Security Architect

Job Profile:

We are seeking a highly skilled Security Architect to join our team. This role will be instrumental in driving innovation and ensuring the highest level of security for our Infrastructure and software applications. This role will report in to the Cyber Security Organization. This is an excellent opportunity for an experienced Security Architect to join our Growing Cyber Security team. The role will represent the Cyber Security function within RRD and will champion best practices to both Cybersecurity and its business partners.

The candidate should have 7 to 9 years of experience in design and implement robust security solutions across cloud, infrastructure, applications, databases, AI, and endpoint security. The ideal candidate will have a deep understanding of security frameworks, software security principles, risk assessment methodologies with a proven track record in architecting secure systems, and a passion for staying ahead of emerging threats, ensuring that our systems remain secure and resilient against cyber threats.

Responsibilities:

• Security Architecture & Design: Develop and implement secure architecture frameworks across cloud, infrastructure, application, and database environments in alignment with NIST, ISO 27001, SOC 2, and PCI DSS.
• Cloud Security: Design and implement cloud security best practices for AWS, Azure, GCP to ensure compliance with security standards (CIS, NIST, ISO 27001, PCI DSS, etc.).
• Infrastructure Security: Evaluate and enhance network security, data center security, and endpoint security controls to prevent unauthorized access and threats.
• Application Security: Work closely with development teams to integrate secure SDLC, threat modeling, and secure coding practices into software development workflows.
• Database Security: Implement database security policies, including encryption, access control, auditing, and monitoring mechanisms.
• AI Security: Assess security risks in AI/ML models, ensuring adversarial resilience and data privacy compliance.
• Identity & Access Management (IAM): Design IAM frameworks, including role-based access control (RBAC), least privilege principles, and SSO/MFA strategies.
• Privacy & Compliance: Ensure compliance with global privacy regulations (GDPR, CCPA, etc.), implementing data protection strategies and encryption.
• Security Assessments & Threat Modeling: Conduct risk assessments, penetration testing coordination, and threat modeling to proactively address security vulnerabilities.
• Incident Response & Forensics: Support incident response teams by providing security architecture guidance and assisting in forensic investigations.
• Review Master Service agreements, Statement of Work, and other contractual documents as required, to ensure contractual documents (and inherent risks) are flagged for risk treatment as appropriate.

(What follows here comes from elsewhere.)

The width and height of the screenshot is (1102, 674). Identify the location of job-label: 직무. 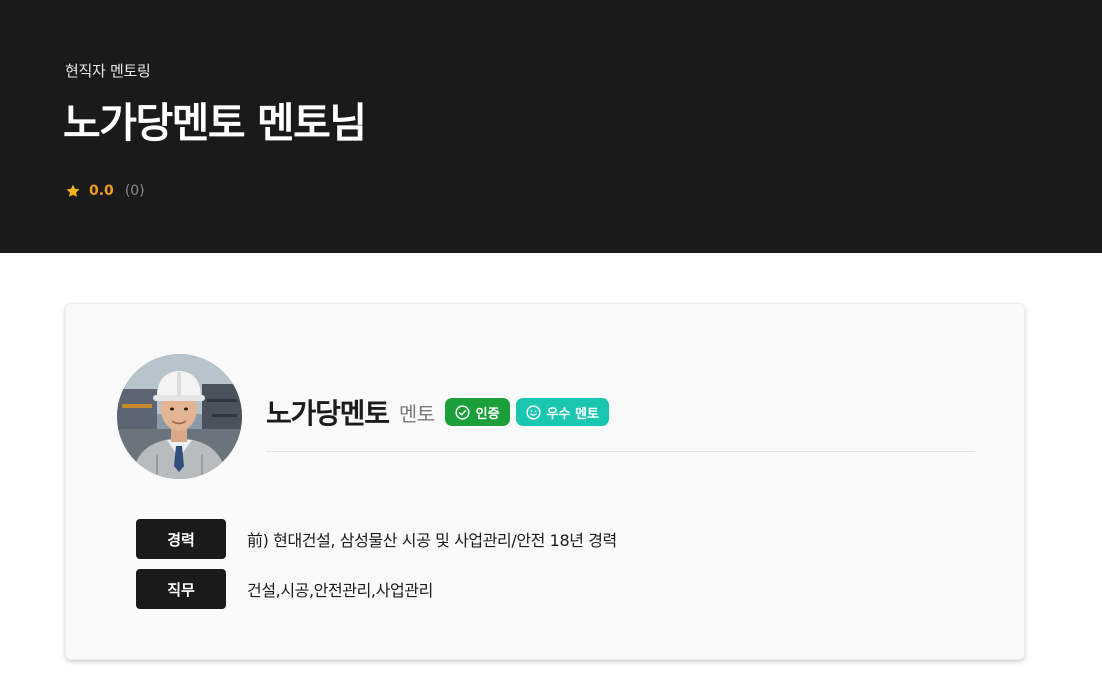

Further, review IT architecture/Solutions proposed or implemented for business accounts and identify inherent risks in the proposed IT solutions with recommendations on appropriate safeguards.
• Evaluate security risks and recommend mitigation strategies for handling sensitive data, including PII, PHI, and PCI.
• Collaboration & Leadership: Work closely with IT, DevOps, and Security teams to embed security into enterprise architecture and software development lifecycles.

Skillset:

• Bachelor's degree in Computer Science, Information Security, or a related field (or equivalent experience).
• 7 to 9 years of security architecture experience with a focus on cloud, infrastructure, application, IAM, and database security.
• Expertise in cloud security (AWS, Azure, GCP) including network security groups, IAM policies, encryption, and workload security.
• Strong knowledge of cybersecurity frameworks such as NIST, ISO 27001, CIS, and regulatory compliance standards like PCI DSS, HIPAA, and GDPR.
• Experience with Zero Trust architectures, network segmentation, endpoint protection, and threat intelligence.
• Proficiency in security tools such as SIEM, EDR, WAF, DLP, and CASB solutions.
• Hands-on experience in secure coding, DevSecOps, and CI/CD pipeline security integration.
• Understanding of AI/ML security challenges, data poisoning, model inversion attacks, and adversarial AI risks.
• Knowledge of database security best practices (encryption, access control, auditing, and anomaly detection).
• Experience in IAM solutions (Okta, Azure AD, Ping, One Identity) and implementing SSO, MFA, RBAC, and PAM.
• Strong analytical and problem-solving skills with excellent communication and leadership abilities.
• Understanding of security requirements for IT/ITES, BPO, and shared services environments.
• Excellent communication and collaboration skills to work across multiple business units.
• Relevant certifications such as CISSP, CCSP, CEH, TOGAF, SABSA ,AWS/Azure security certifications are a plus.